Could you write out, exactly and with no pictures, every line from the one containing "Given: Open the redacted company website link" through the last line of the entries?

Stored data:
● ● ● ● ●

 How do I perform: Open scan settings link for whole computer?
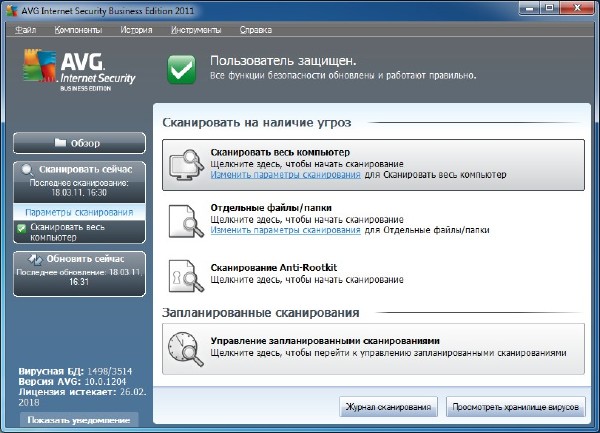click(285, 174)
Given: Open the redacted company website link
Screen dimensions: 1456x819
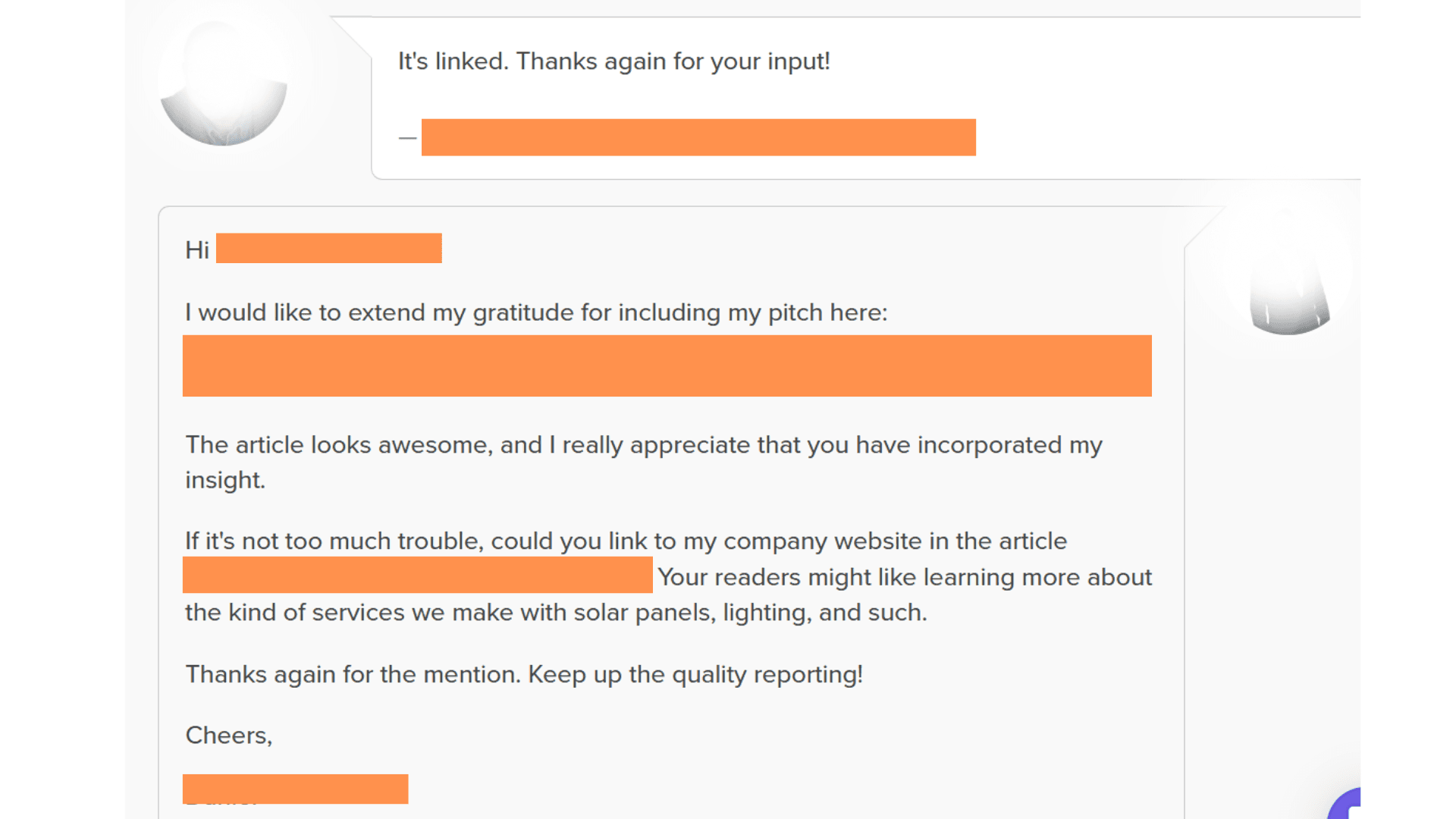Looking at the screenshot, I should pyautogui.click(x=417, y=575).
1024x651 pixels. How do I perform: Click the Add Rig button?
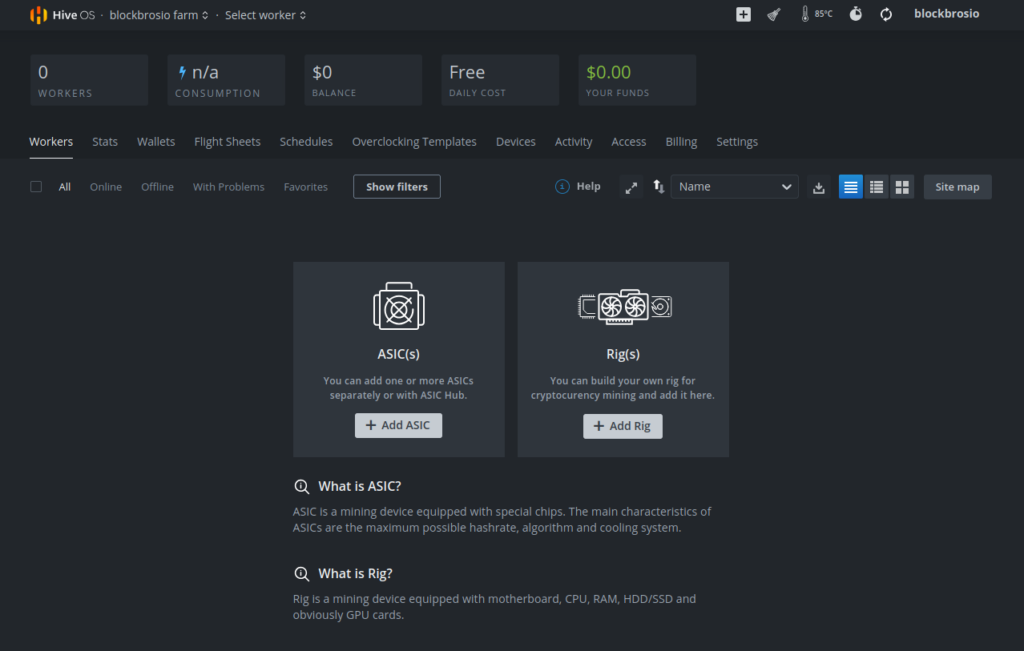622,425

● ● ● ● ●

*RESPONSE BELOW*
Given: Open the redacted company website link
Screen dimensions: 1456x819
Looking at the screenshot, I should pyautogui.click(x=417, y=575).
1024x651 pixels. How do I perform: Click the Add Rig button?
622,425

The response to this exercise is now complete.